What if paying for a drug with insurance doesn’t cost you less, it actually makes the drug more expensive?

That’s what a new lawsuit filed against CVS is alleging. The suit claims that the pharmacy agrees with pharmacy benefit managers (PBMs) — the middlemen of the industry who manage the list of what drugs an insurer will and will not pay for — to sell certain drugs at a higher price if a customer is paying with insurance.

The lead plaintiff in the case is a woman named Megan Shultz, and she claims that when she went to CVS to pay for her generic medication using her insurance, it cost $US165.68. If she just paid in cash, the same medication would have only cost her $US92.

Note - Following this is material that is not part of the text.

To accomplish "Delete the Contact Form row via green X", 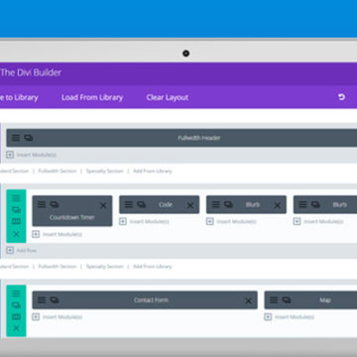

And here’s why according to the complaint:

  • The PBMs can control which pharmacies are “in network” for their clients (the insurers).
  • Since CVS pharmacies want those sales from “in network” patients, they offer the PBMs a cut of the drugs they’re selling to those insured patients.

What’s more, Shultz had to find this out on her own, because no one at CVS could legally give her a heads up.

“These agreements are based on secret, undisclosed contracts, under which CVS agrees to specific amounts it will charge and collect from insured customers — but the customers can neither see nor learn the terms of these agreements or their terms from the pharmacies, the insurance companies or anyone else. The linchpin of the scheme is that the customer pays the amount negotiated by the PBM and CVS even if the amount exceeds the price of the drug without insurance.”

The suit also alleges that CVS pharmacies charge customers a “co-pay” that doesn’t really exist. Instead, it’s an additional charge that CVS shares with the PBM. It works like this (from the complaint):

CVS said the allegations are “built on a false premise and are completely without merit.” Here’s a statement the company emailed Business Insider:

“Co-pays for prescription medications are determined by a patient’s prescription coverage plan, not by the pharmacy. Pharmacies collect the co-pays that are set by the coverage plans. Our pharmacists work hard to help patients obtain the lowest out-of-pocket cost available for their prescriptions. Also, our PBM CVS Caremark does not engage in the practice of co-pay clawbacks. CVS has not overcharged patients for prescription co-pays, and we will vigorously defend against these baseless allegations.”

Clawbacks CVS complaintSchultz vs. CVSAn illustration from the lawsuit.

This doesn’t happen with every prescription, just a select number. However, the impacted drugs included in the suit are pretty common — drugs like Tamiflu, Amoxicillin, and Viagra. You can see the full list here.

As for the PBMs, three large companies control around 80% of the market in the United States. One of them, Caremark, is owned by CVS. Another is Optum Rx, which is owned by UnitedHealth. The largest of all PBMs, though, and the only stand-alone company, is called Express Scripts.